>>

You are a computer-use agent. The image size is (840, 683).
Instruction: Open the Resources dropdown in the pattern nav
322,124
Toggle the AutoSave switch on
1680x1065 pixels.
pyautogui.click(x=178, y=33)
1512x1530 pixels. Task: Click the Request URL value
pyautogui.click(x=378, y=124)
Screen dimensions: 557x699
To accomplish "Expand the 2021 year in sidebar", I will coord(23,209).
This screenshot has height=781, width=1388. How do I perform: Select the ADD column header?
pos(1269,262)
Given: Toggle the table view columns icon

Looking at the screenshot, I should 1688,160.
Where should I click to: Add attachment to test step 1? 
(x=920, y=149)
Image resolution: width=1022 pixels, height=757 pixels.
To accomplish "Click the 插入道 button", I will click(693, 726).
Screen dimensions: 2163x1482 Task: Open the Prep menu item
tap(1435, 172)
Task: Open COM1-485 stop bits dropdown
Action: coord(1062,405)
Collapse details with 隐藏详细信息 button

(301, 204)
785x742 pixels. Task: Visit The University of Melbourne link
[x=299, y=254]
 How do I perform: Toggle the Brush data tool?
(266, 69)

<<

## PROBLEM REQUIREMENTS
Copy out every one of the entries above word for word, line by line, in the same order.

## FINAL RESULT
You are a computer-use agent. The image size is (840, 683).
Instruction: Open the Resources dropdown in the pattern nav
322,124
Toggle the AutoSave switch on
1680x1065 pixels.
pyautogui.click(x=178, y=33)
1512x1530 pixels. Task: Click the Request URL value
pyautogui.click(x=378, y=124)
Screen dimensions: 557x699
To accomplish "Expand the 2021 year in sidebar", I will coord(23,209).
This screenshot has height=781, width=1388. How do I perform: Select the ADD column header?
pos(1269,262)
Given: Toggle the table view columns icon

Looking at the screenshot, I should 1688,160.
Where should I click to: Add attachment to test step 1? 
(x=920, y=149)
Image resolution: width=1022 pixels, height=757 pixels.
To accomplish "Click the 插入道 button", I will click(693, 726).
Screen dimensions: 2163x1482 Task: Open the Prep menu item
tap(1435, 172)
Task: Open COM1-485 stop bits dropdown
Action: coord(1062,405)
Collapse details with 隐藏详细信息 button

(301, 204)
785x742 pixels. Task: Visit The University of Melbourne link
[x=299, y=254]
 How do I perform: Toggle the Brush data tool?
(266, 69)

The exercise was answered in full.